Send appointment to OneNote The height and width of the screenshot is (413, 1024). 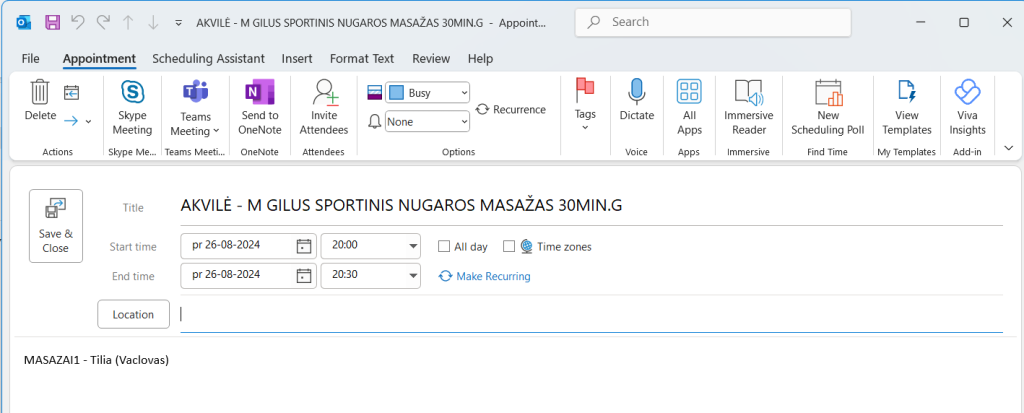[259, 108]
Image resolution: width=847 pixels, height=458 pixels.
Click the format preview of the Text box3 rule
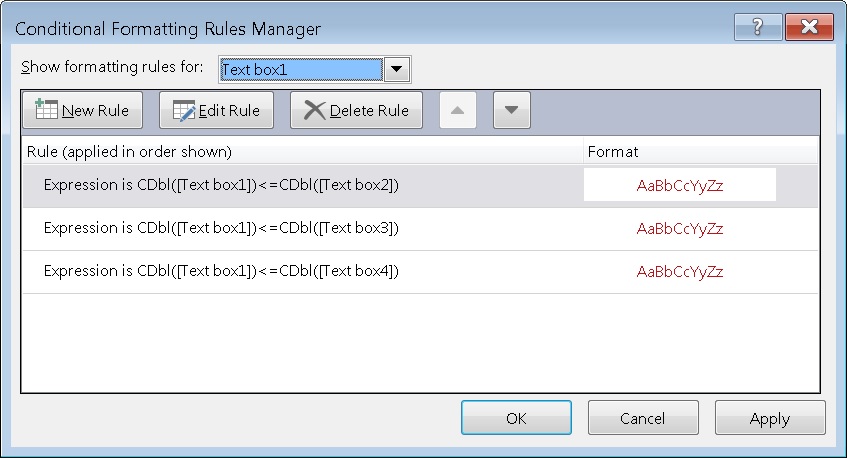680,228
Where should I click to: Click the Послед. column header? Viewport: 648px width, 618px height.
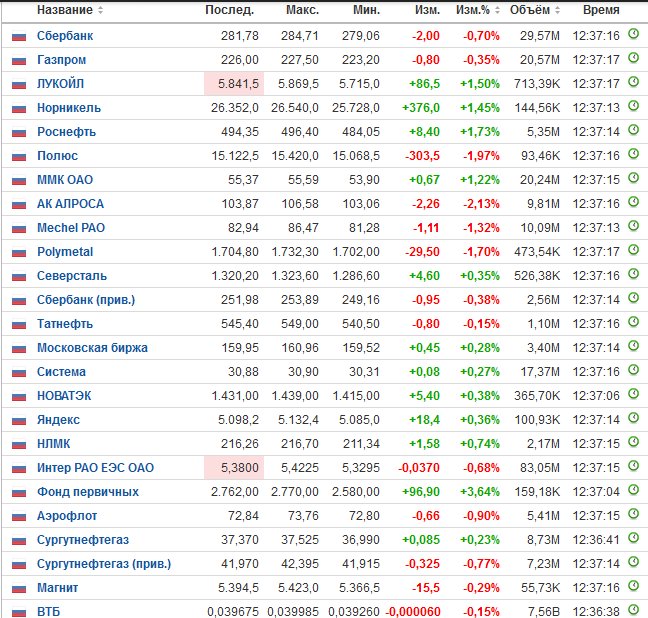229,10
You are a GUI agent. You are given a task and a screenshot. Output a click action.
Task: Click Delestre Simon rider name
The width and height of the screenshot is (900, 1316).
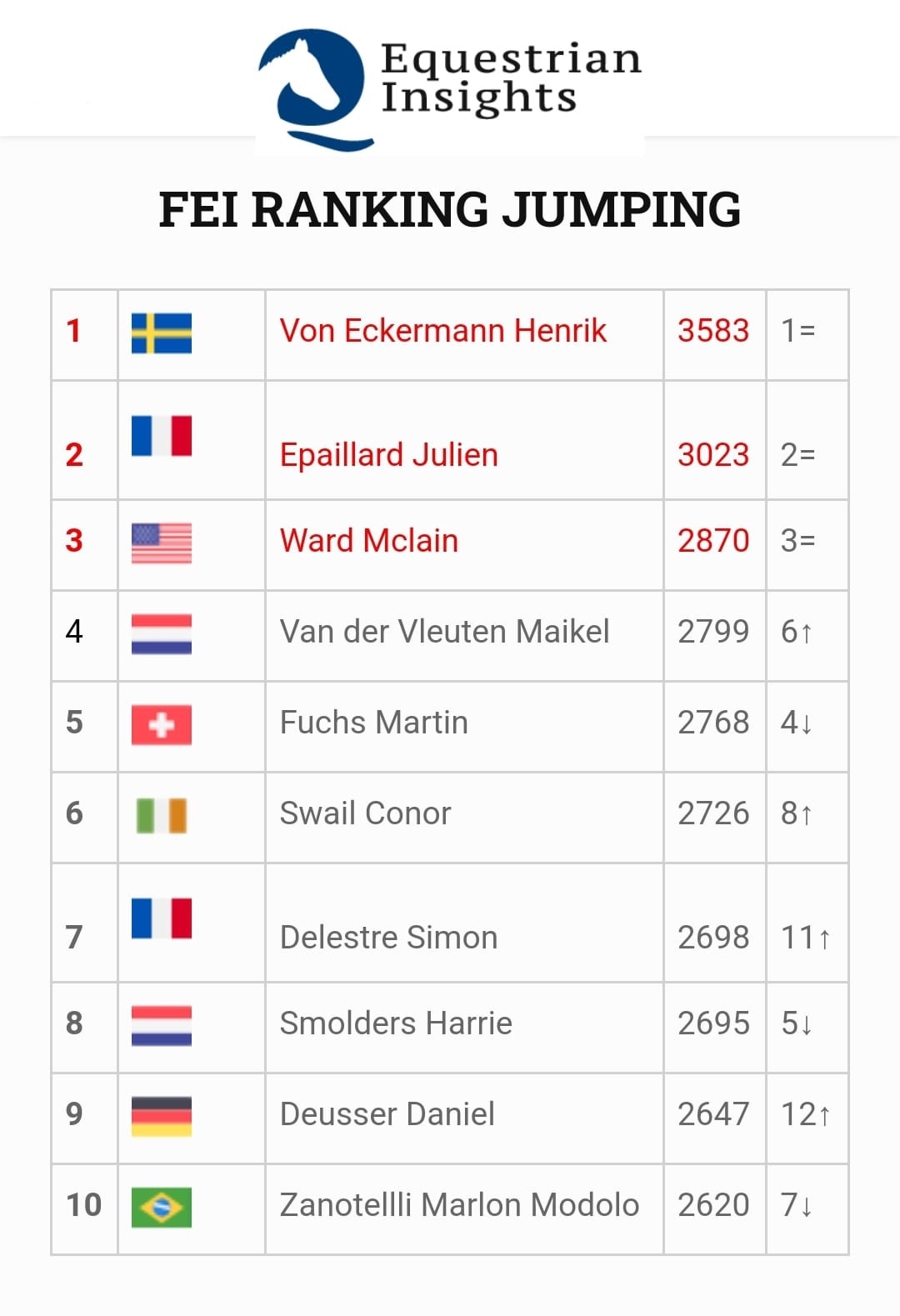[388, 938]
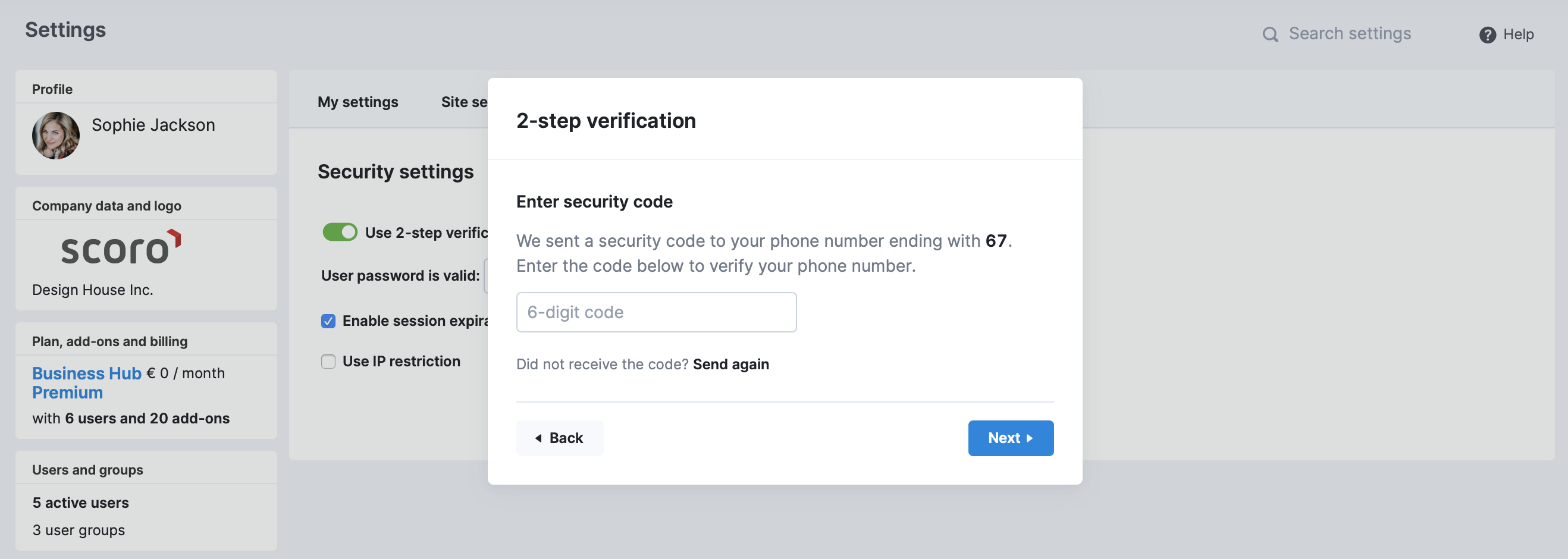Open the Business Hub Premium plan link
Image resolution: width=1568 pixels, height=559 pixels.
(x=86, y=382)
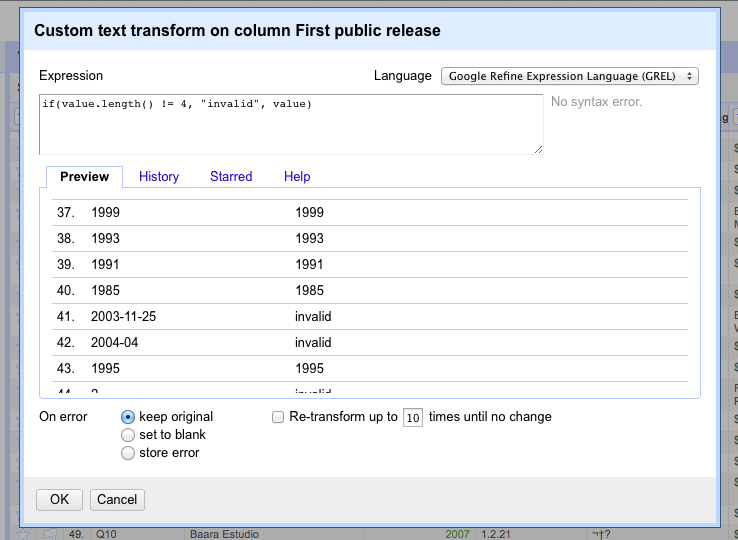Click the re-transform times count field
Image resolution: width=738 pixels, height=540 pixels.
click(412, 418)
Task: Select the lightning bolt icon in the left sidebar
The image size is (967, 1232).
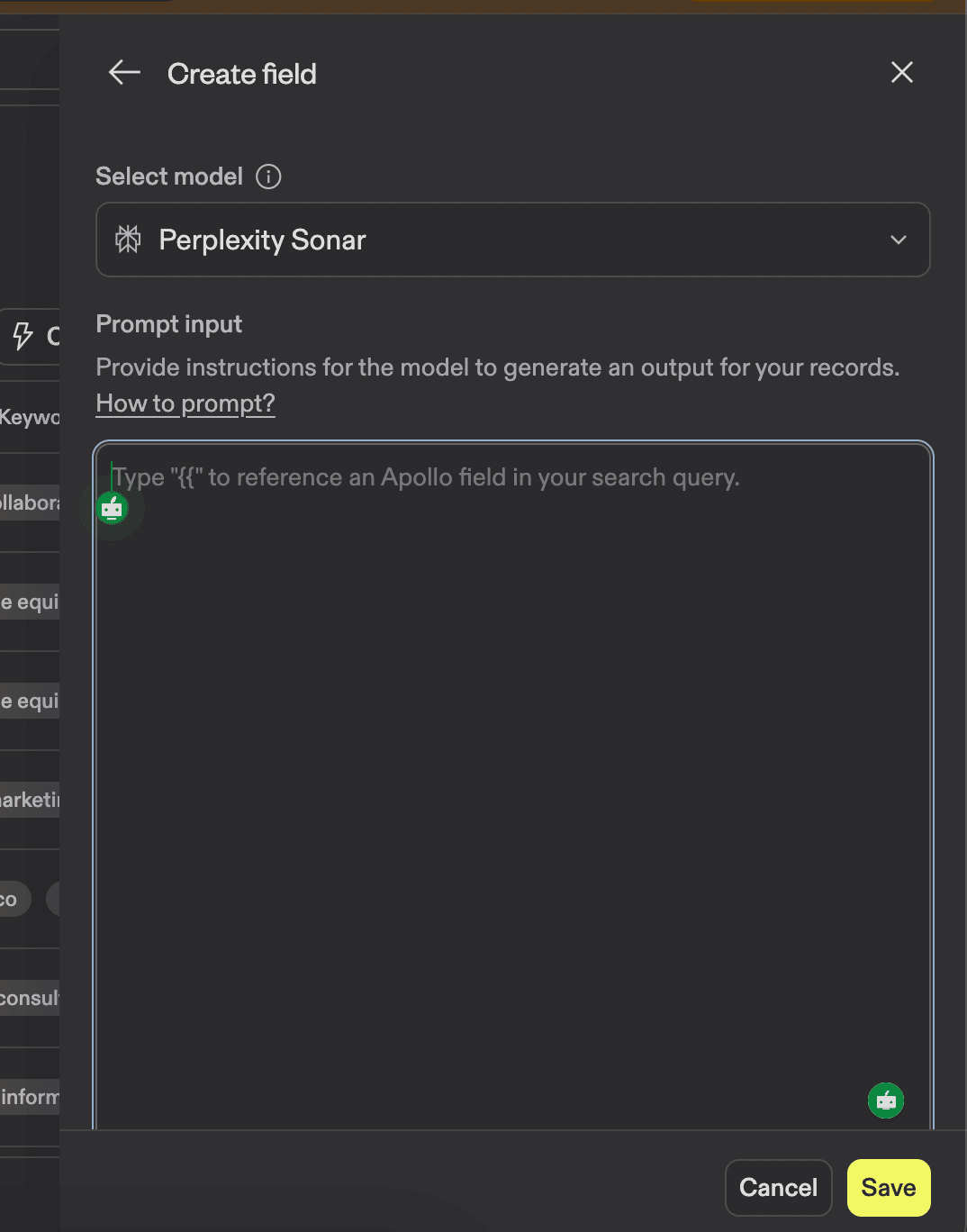Action: coord(22,336)
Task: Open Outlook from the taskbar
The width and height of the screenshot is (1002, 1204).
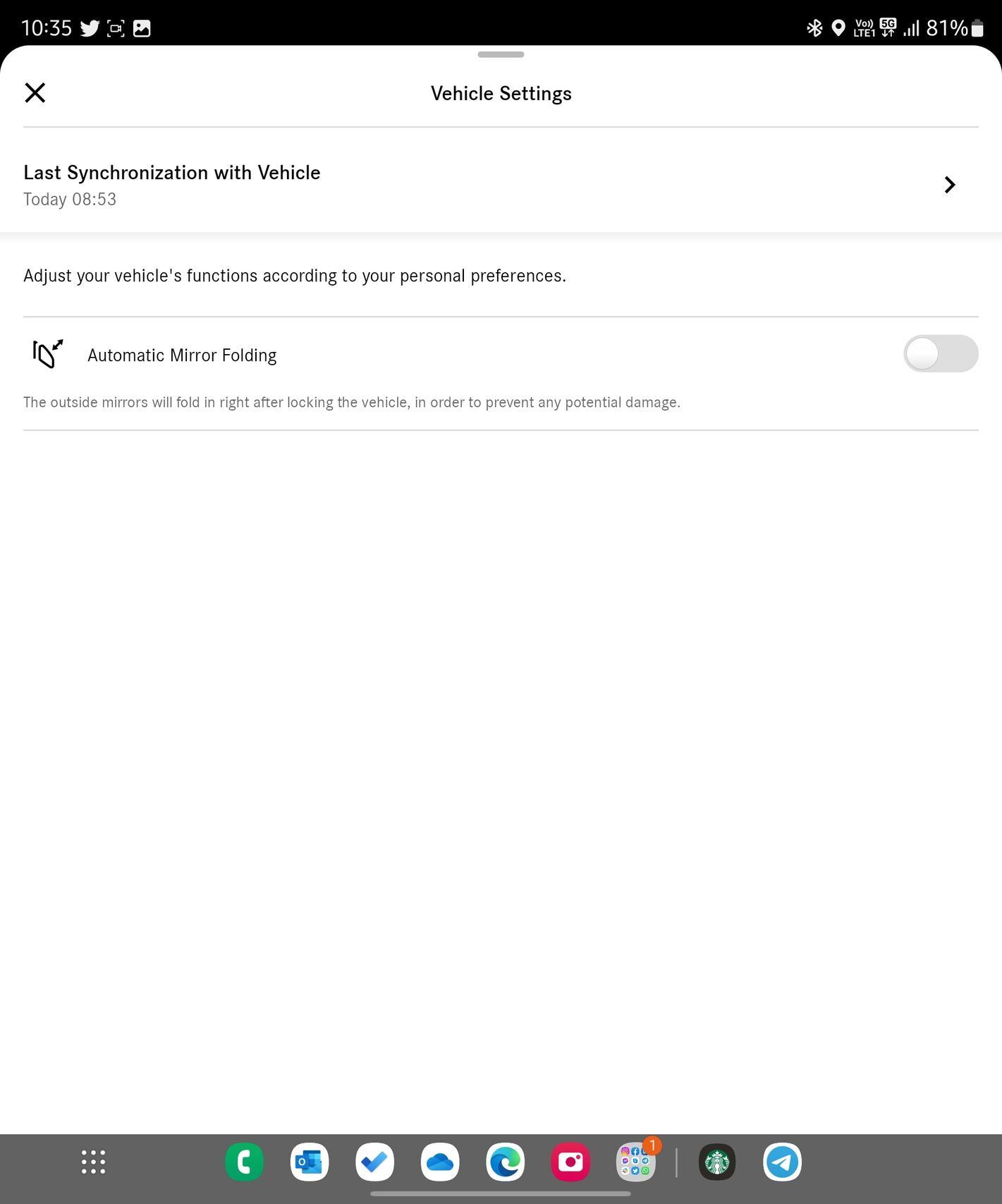Action: coord(309,1162)
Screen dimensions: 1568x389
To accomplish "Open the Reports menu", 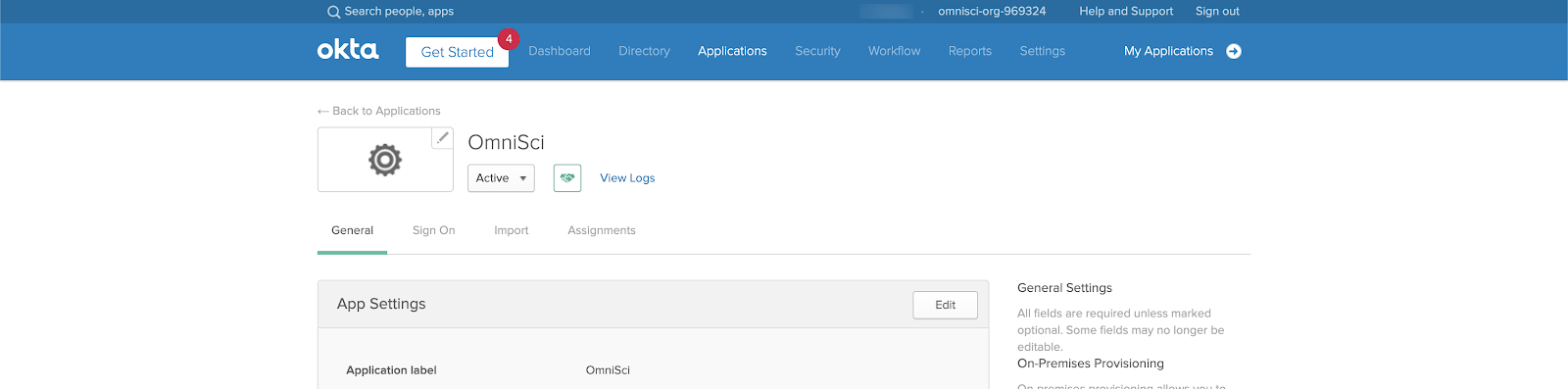I will (970, 51).
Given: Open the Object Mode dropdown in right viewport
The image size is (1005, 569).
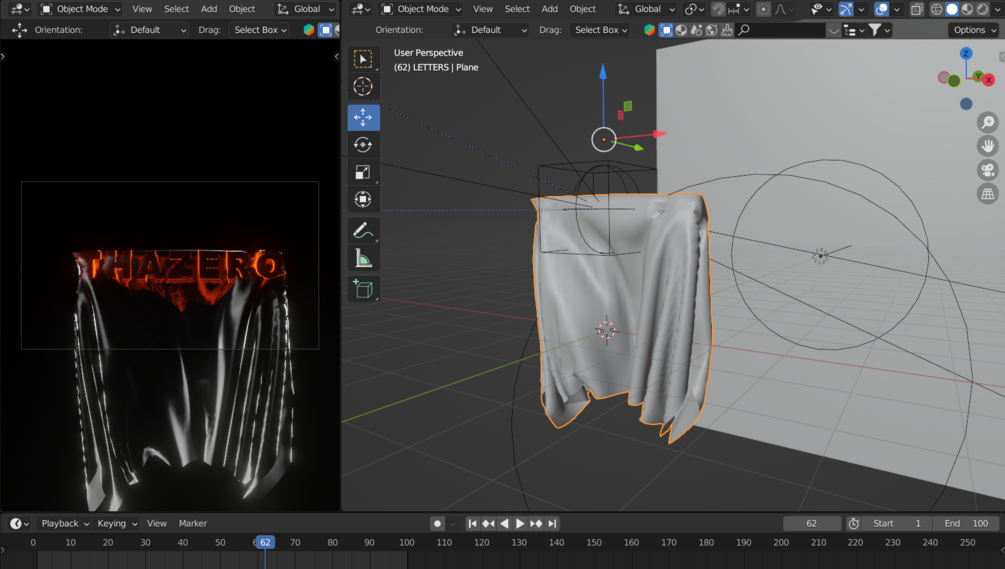Looking at the screenshot, I should [422, 9].
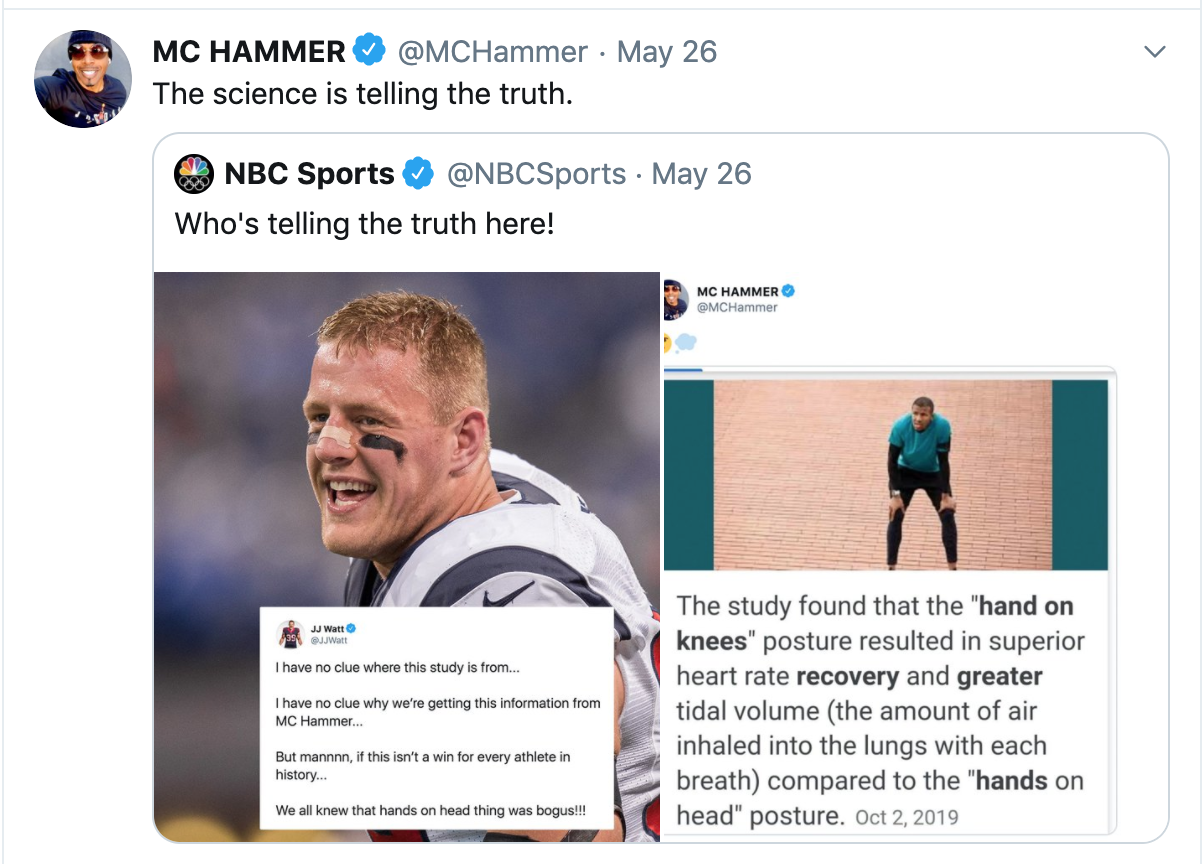
Task: Click the quoted tweet's May 26 date
Action: click(701, 174)
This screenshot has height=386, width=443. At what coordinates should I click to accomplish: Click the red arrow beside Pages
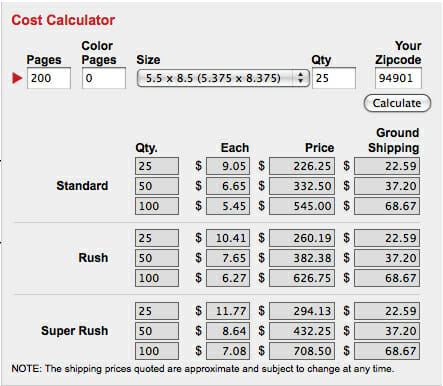pos(17,78)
--*--
*WHAT IS NEEDED*. Count the lines in the data above that contain the string "resolution", with case significant, and reply with that number alone.

*RESPONSE BELOW*. 3